Moody's assigns Baa1 to PTT's proposed senior unsecured notes

20 Sep 2019

Singapore, September 20, 2019 -- Moody's Investors Service ("Moody's") has assigned Baa1 ratings to the two backed senior unsecured notes (the PTT TCC new notes) to be issued by PTT Treasury Center Company Limited (PTT TCC), a wholly-owned subsidiary of PTT Public Company Limited (PTT, Baa1 positive). The notes will be fully, unconditionally and irrevocably guaranteed by PTT on an unsubordinated basis. The guarantee will rank pari passu to the unsecured and unsubordinated obligations of PTT.

The outlook on the ratings is positive.

The two notes are being offered in conjunction with a tender offer for the $298.3 million outstanding notes issued in 2005, and the $570.6 million outstanding notes issued in 2012 by PTT (the PTT notes). Participating holders will receive PTT TCC new notes in exchange for PTT notes. A portion of the PTT notes may remain outstanding if not all holders take up the offer.

Following the proposed transaction, Moody's expects that (1) PTT's consolidated amount of notes will remain largely unchanged; and (2) PTT TCC as the issuing entity will benefit from withholding tax exemptions on interest payments for the new notes under Thailand's International Business Centers regime.

RATINGS RATIONALE

"PTT's Baa1 ratings reflects its strategic importance as Thailand's national integrated oil and gas company, and incorporate a one-notch uplift resulting from our expectation of a high likelihood of extraordinary support from the Government of Thailand (Baa1 positive)," says Vikas Halan, a Moody's Senior Vice President.
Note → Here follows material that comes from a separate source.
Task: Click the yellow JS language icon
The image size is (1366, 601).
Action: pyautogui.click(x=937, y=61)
"We expect PTT's credit metrics will remain supportive of its baseline credit assessment (BCA) of baa2, despite a likely steep increase in capital spending over the next two years," adds Vikas, who is also Moody's Lead Analyst for PTT.

Moody's expects that PTT's adjusted retained cash flow/net debt will remain healthy at 42%-48% over the next 12-18 months, compared to the downgrade threshold of 25%. Moody's expectation takes into account the planned increase in capital spending at PTT, averaging around $8-$9 billion per annum during 2019-20 compared to an average of $3.5 billion per annum over the past three years.
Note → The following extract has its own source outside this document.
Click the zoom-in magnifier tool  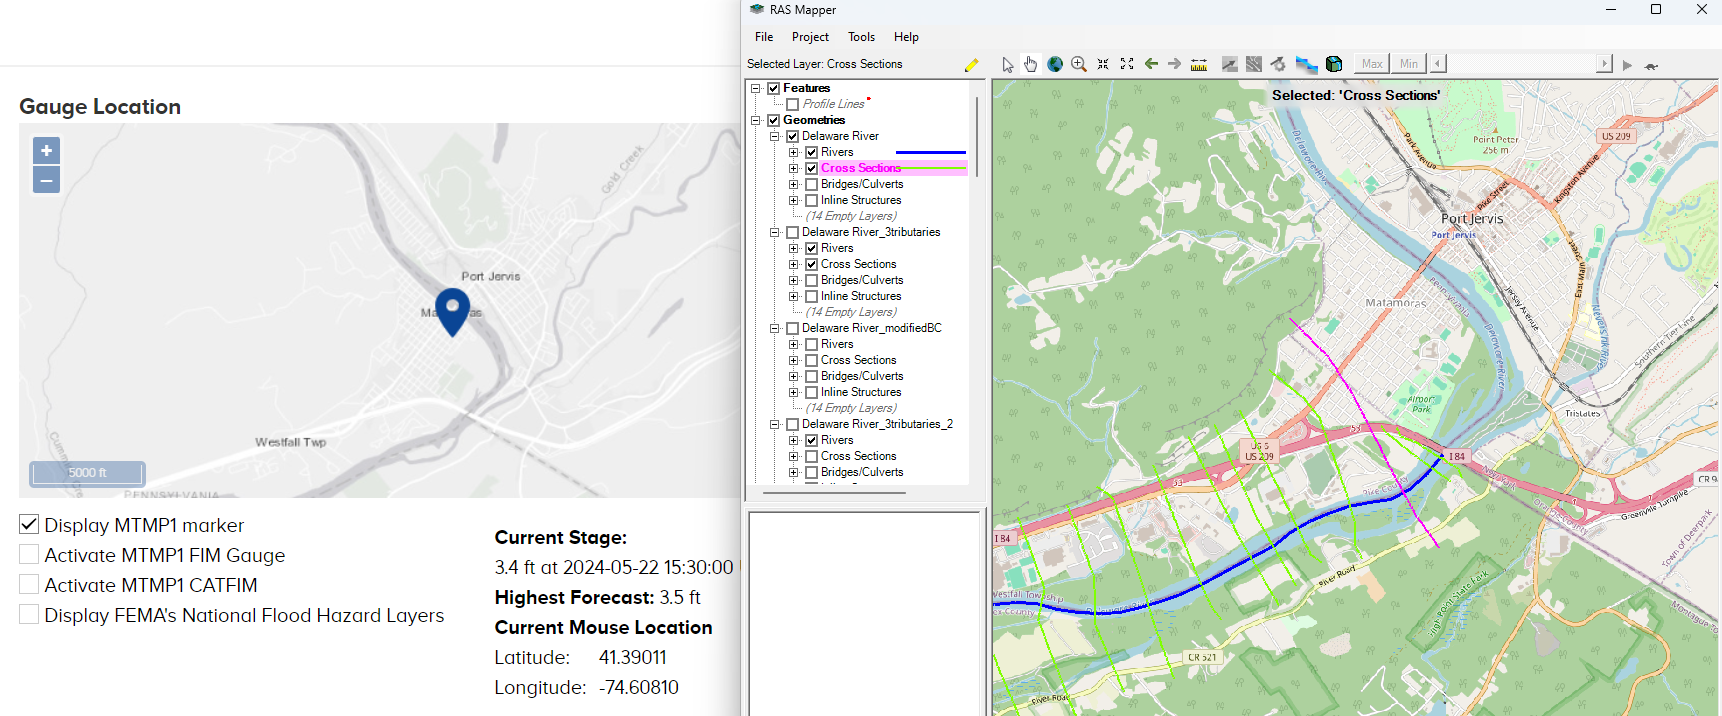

The increase in capital spending will address PTT's reserve replacement needs, develop its downstream refining and petrochemical businesses, expand its midstream projects, and boost its power and renewables business.
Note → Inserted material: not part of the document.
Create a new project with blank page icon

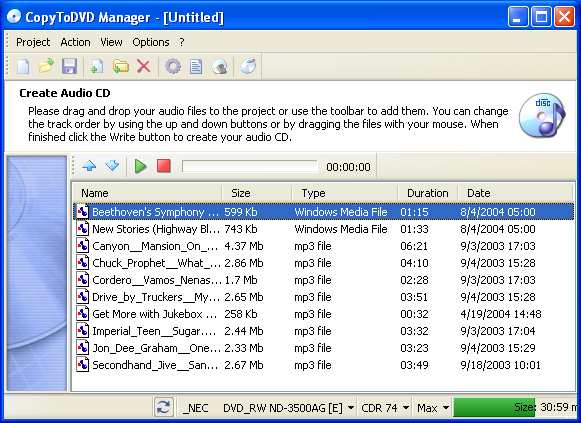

The baa2 BCA reflects the company's (1) strategically important position as Thailand's national integrated oil and gas company, and the country's sole operator in the gas transmission and distribution sector; (2) significant upstream production and control over around 60% of Thailand's total refining capacity; (3) track record of strong and resilient credit metrics through periods of sustained low oil prices, given its integrated business model; and (4) strong liquidity profile, with a large cash balance.

At the same time, PTT's BCA remains constrained by (1) its low hydrocarbon reserves, which translate into higher capital investments and acquisition risk; (2) the execution risks associated with its expansion plans in the downstream segments; and (3) less than majority ownership in many of its key operating companies. The BCA also reflects PTT's inherent exposure to the cyclical nature of oil prices and refining/petrochemical margins.

In terms of environmental, social and governance (ESG) factors, the ratings also consider the following:

1) As an integrated oil and gas company, PTT has material exposure to carbon transition risk. The global efforts to transition to low-carbon energy will gradually lower demand for petroleum products in the coming decades. This risk for PTT is partly mitigated by Thailand's significant dependence on imports of oil and gas, and the company's production mix, which constitutes over 70% natural gas.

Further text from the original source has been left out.